**Task**
Pull out every line below that holds the word "agent".

Stored data entries
--- START ---

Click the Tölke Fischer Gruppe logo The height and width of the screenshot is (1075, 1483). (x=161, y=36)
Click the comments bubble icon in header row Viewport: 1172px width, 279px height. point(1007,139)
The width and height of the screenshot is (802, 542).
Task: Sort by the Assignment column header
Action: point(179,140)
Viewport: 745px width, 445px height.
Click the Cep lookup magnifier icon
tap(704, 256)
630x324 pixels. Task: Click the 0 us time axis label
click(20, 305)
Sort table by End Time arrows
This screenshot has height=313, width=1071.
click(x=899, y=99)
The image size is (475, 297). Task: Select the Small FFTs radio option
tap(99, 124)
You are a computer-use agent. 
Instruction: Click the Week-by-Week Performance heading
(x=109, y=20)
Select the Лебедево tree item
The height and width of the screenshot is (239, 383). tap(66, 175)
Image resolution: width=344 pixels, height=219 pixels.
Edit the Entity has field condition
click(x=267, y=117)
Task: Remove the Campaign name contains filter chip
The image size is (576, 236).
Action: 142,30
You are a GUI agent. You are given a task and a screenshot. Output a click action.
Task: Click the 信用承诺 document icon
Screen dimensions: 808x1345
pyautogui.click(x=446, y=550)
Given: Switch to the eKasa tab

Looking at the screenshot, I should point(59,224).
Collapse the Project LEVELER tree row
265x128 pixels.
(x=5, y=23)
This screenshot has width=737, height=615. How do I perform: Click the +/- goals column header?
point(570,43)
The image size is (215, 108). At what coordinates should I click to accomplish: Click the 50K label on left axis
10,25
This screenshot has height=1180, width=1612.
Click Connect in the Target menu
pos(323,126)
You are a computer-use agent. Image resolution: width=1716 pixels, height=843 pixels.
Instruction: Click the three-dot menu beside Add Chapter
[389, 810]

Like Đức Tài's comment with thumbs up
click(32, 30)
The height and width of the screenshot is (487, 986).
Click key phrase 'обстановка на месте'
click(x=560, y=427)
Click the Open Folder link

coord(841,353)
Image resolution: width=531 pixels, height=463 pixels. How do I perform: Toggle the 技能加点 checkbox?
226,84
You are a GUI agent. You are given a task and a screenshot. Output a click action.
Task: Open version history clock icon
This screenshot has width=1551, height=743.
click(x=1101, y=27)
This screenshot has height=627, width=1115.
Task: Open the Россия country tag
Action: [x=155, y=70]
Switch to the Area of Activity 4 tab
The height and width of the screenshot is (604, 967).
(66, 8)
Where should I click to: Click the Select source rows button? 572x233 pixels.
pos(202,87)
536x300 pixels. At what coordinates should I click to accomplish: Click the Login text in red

--- END ---

**Exercise output**
You are a computer-use agent. 
You are a GUI agent. You are given a task and a screenshot. Output a click action.
You are a computer-use agent. Image resolution: width=1716 pixels, height=843 pixels.
You are a GUI agent. You are given a task and a screenshot. Output a click action.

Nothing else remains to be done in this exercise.